The Corner

Energy Pork: What Our Troops Are Fighting For?

Let’s see. The United States is broke. Our government has no choice but to cover the costs of our troops fighting in Afghanistan and Iraq and to pay out disaster relief before Memorial Day recess. So what do the President and the speaker of the House focus on? Cutting a deal to ram through $18 billion in energy pork while nobody’s looking.

Never mind that the $18 billion is for unnecessary federal energy loan guarantees ($9 billion for nuclear power and $9 billion for renewables) or that the latest analysis suggests that more than a quarter of the applicants for these loans are likely to default on them. Nor does it seem to matter that just last month at House hearings, both the chairman and the ranking member voiced skepticism about making these loans until they had much more information.

Last week, Republican senator Thad Cochran urged Senators to resist amendments to the War Supplemental Bill that are unrelated to the military or disaster relief. After hearing about this and other deals, Republican senator Tom Coburn was blunter: “The emergency designation of this bill,” he argued, “is a farce designed to evade the budget rules that require Congress to pay for new spending.” You’d like to think that the House Appropriations Committee would block this one when it comes up for a vote later this week.

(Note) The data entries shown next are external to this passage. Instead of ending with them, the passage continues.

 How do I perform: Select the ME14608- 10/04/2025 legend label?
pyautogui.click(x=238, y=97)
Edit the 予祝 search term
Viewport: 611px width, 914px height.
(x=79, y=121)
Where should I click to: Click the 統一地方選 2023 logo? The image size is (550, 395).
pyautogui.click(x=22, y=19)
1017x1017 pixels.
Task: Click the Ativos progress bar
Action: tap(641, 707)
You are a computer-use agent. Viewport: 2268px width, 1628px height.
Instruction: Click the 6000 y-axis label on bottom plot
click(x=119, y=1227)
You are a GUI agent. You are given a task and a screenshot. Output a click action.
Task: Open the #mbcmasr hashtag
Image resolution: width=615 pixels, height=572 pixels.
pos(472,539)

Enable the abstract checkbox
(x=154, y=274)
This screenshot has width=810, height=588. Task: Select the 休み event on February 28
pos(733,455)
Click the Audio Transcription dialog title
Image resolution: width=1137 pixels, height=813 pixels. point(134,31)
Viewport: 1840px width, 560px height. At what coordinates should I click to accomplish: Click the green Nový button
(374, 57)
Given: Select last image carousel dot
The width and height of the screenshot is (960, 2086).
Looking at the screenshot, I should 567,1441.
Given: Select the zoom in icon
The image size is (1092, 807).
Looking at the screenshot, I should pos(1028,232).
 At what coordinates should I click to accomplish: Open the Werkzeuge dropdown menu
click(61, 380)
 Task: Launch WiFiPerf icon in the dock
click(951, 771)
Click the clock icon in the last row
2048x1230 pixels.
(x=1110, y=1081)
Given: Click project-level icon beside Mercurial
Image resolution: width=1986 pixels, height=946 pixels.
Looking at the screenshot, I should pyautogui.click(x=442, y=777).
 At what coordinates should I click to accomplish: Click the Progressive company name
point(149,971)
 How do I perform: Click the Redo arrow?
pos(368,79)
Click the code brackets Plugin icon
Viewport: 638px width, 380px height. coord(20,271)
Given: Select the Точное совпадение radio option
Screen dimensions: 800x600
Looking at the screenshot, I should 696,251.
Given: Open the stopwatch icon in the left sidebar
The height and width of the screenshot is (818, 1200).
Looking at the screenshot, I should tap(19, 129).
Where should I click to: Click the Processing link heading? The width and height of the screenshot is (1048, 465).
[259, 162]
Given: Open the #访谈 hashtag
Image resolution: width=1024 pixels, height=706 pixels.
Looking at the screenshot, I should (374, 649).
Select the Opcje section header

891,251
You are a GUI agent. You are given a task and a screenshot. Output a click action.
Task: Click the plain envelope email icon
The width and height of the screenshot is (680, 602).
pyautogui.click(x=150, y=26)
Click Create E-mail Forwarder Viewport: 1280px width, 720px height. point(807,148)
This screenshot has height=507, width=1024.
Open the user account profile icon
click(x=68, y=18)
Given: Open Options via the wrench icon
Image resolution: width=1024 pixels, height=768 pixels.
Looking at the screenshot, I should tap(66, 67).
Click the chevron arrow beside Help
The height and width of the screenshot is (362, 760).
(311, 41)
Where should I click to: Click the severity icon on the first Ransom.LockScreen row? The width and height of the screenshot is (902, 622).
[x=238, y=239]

The nuclear industry, though, is eager for a bailout. Those keen for renewable energy subsidies are as well and succeeded in lobbying the White House and the House leadership to get them to cut a deal. And so a deal was cut.

One is tempted to say this is Washington business as usual except in this case, it’s more about subsidies for buddies than it is about making any money. Given how deep in debt our government is, it is hard to believe that this is what our troops in Afghanistan and Iraq are fighting for or what their commander in chief should be promoting in a bill for their relief. Tea-party activists, fiscal conservatives, voters, and just plain taxpayers, take note.

Henry Sokolski is the executive director of the Nonproliferation Policy Education Center in Washington, DC and co-editor of Nuclear Heuristics: The Selected Writings of Albert and Roberta Wohlstetter.